● **Excerpt to read**
# Wii #XXXX - Bleach: Versus Crusade (Japan)



## tempBOT (Dec 18, 2008)

^^wiirelease-1740^^Contributed by Chanser​


----------



## Gaisuto (Dec 18, 2008)

About freaking time, I've been waiting all day for this!
But it doesn't matter, some folks at GameFAQs who got the legit copy are saying it doesn't work with the Backup Loader...God dammit.


----------



## Rock Raiyu (Dec 18, 2008)

Gaisuto said:
			
		

> About freaking time, I've been waiting all day for this!
> But it doesn't matter, some folks at GameFAQs who got the legit copy are saying it doesn't work with the Backup Loader...God dammit.


They better be lieing...please tell me they are lieing...


----------



## Gaisuto (Dec 18, 2008)

● **Stored data**
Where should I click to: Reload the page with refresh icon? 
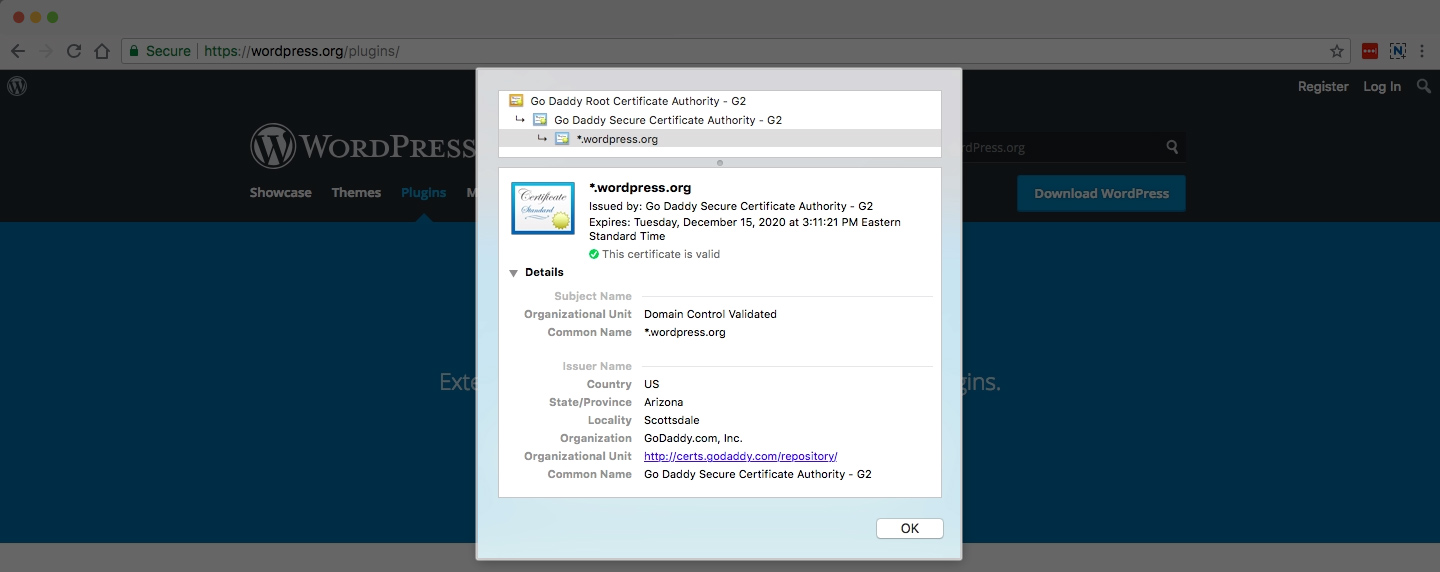coord(74,51)
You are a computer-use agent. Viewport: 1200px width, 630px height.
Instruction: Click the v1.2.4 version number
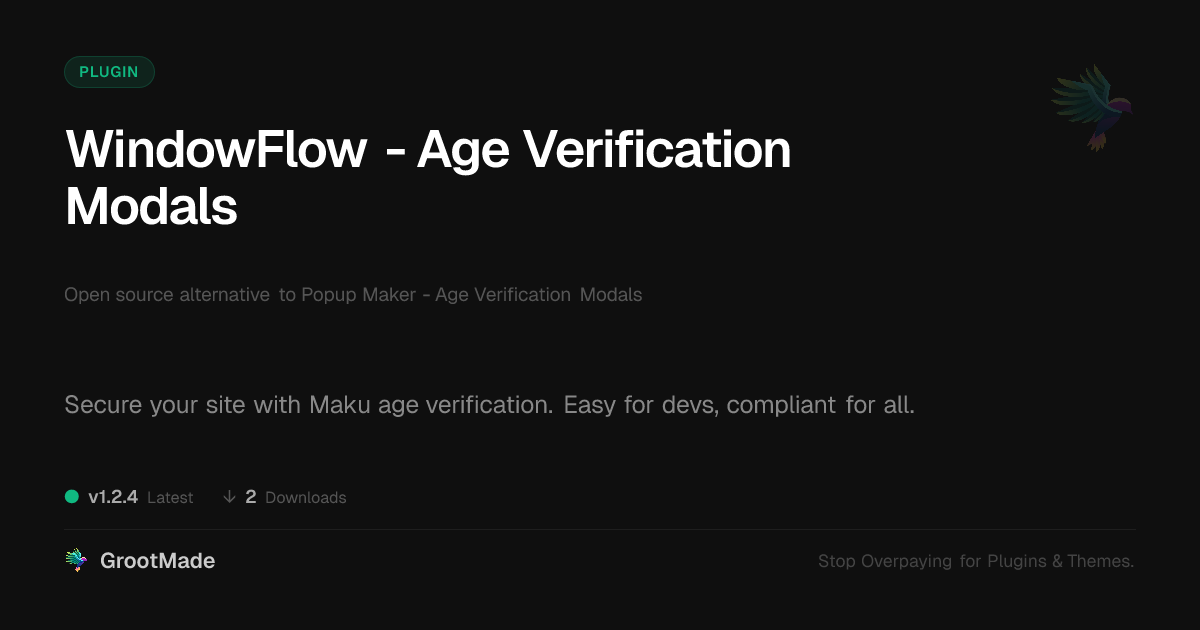click(113, 497)
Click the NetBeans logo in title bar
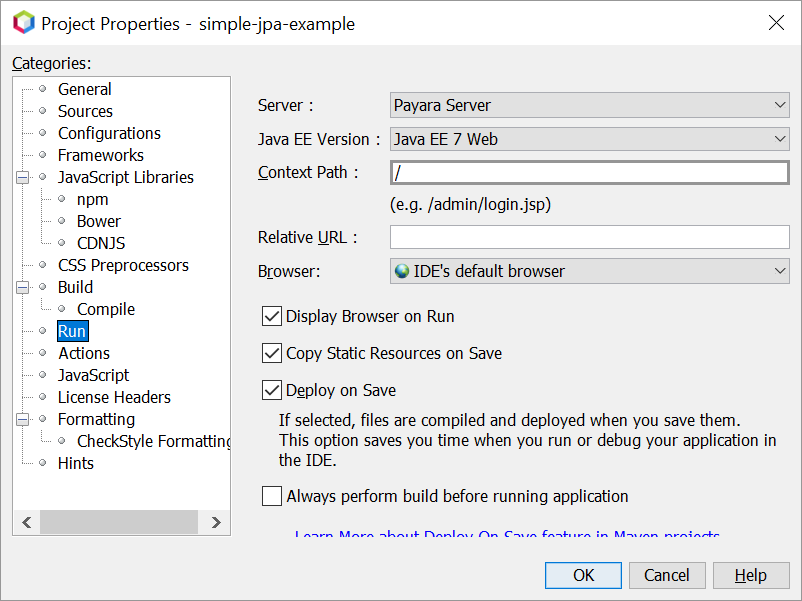The image size is (802, 601). coord(23,23)
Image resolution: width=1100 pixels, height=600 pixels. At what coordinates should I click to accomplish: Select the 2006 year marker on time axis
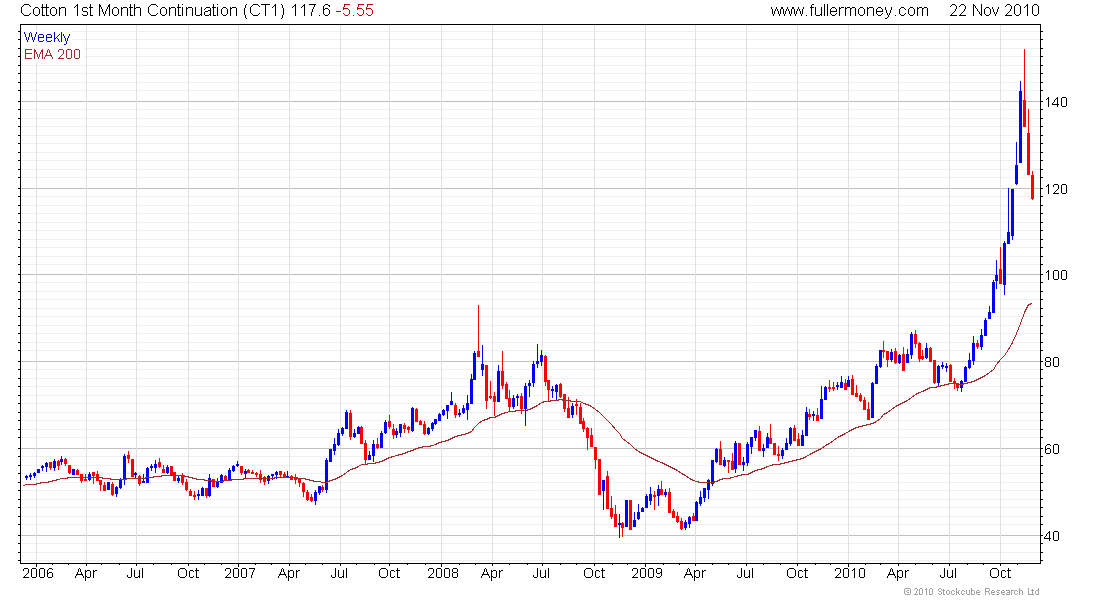(38, 574)
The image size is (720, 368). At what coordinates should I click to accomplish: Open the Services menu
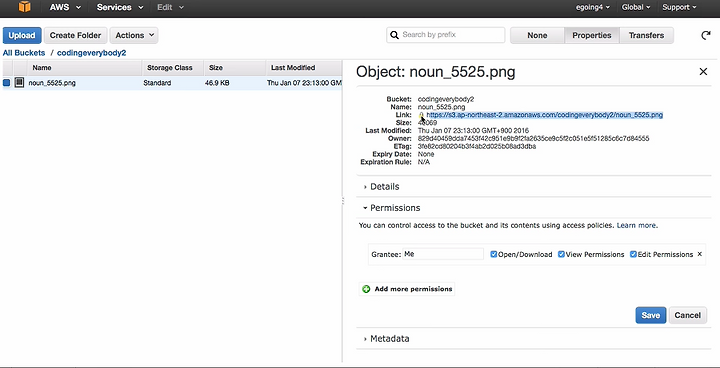coord(119,7)
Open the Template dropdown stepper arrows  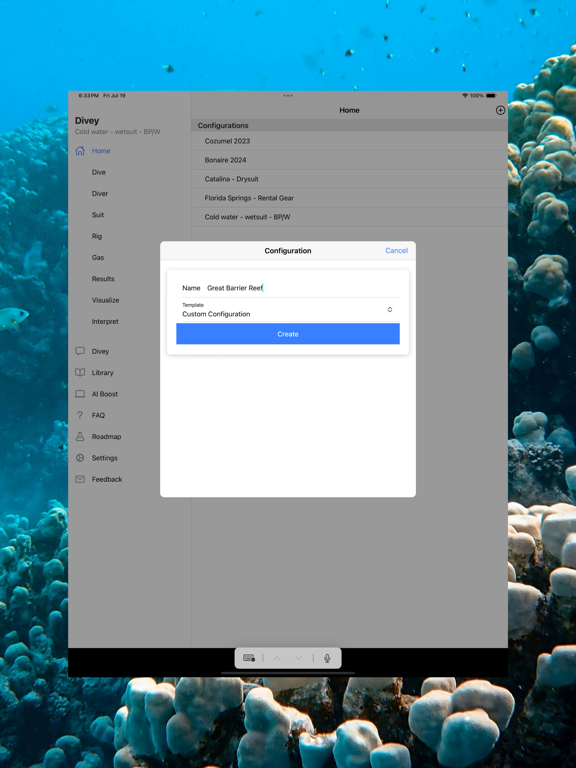click(x=390, y=310)
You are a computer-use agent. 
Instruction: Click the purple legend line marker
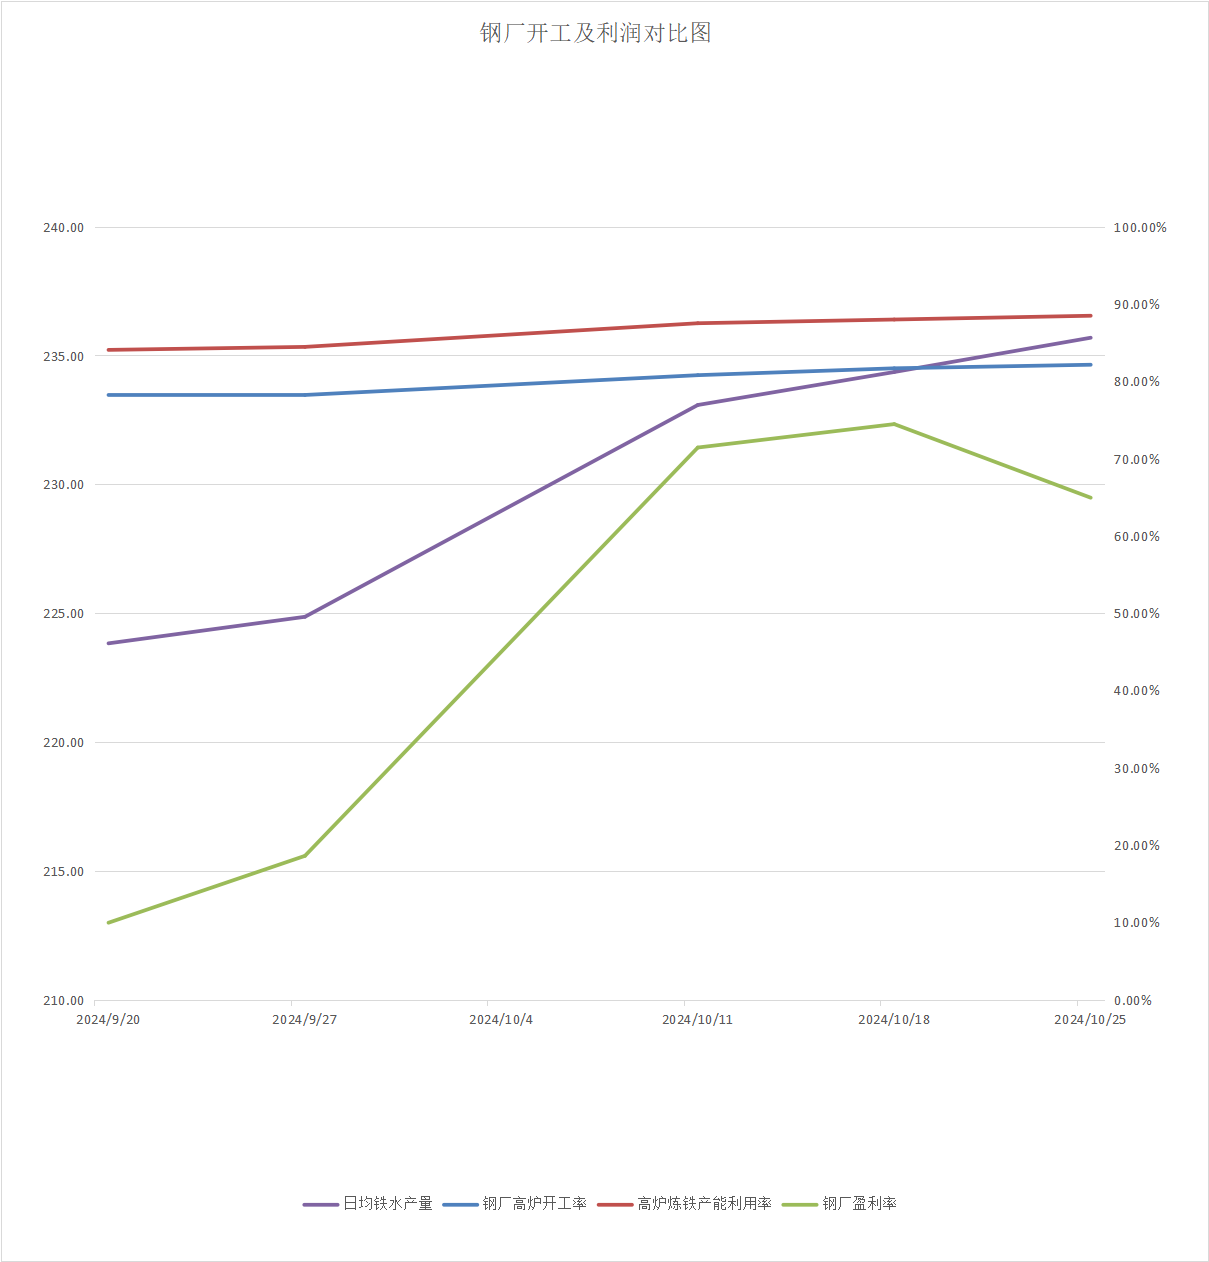point(321,1205)
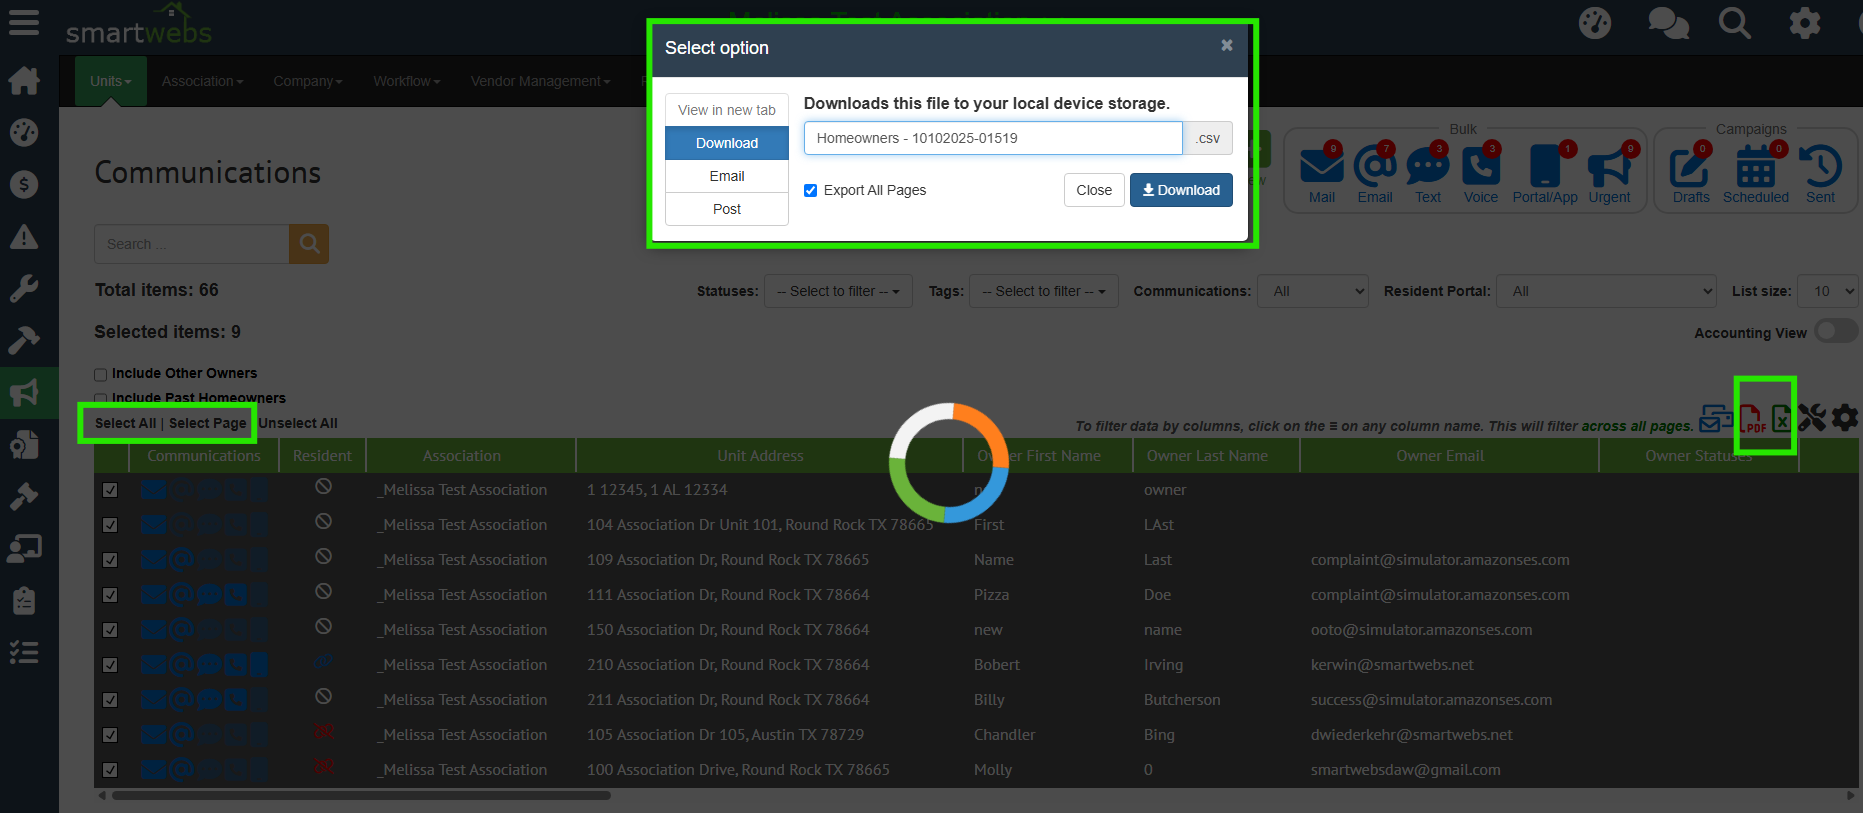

● **Short exercise 1**
In the forum thread on Bleach: Versus Crusade, list each distinct username that heads a post, once per name.
● **Short exercise 2**
Answer from the forum thread on Bleach: Versus Crusade:
(a) Who is credited with contributing the release?
(b) Where are the people who got the legit copy posting?
(c) What do those people say the game doesn't work with?

● **Full answer 1**
tempBOT
Gaisuto
Rock Raiyu

● **Full answer 2**
(a) Chanser
(b) GameFAQs
(c) The Backup Loader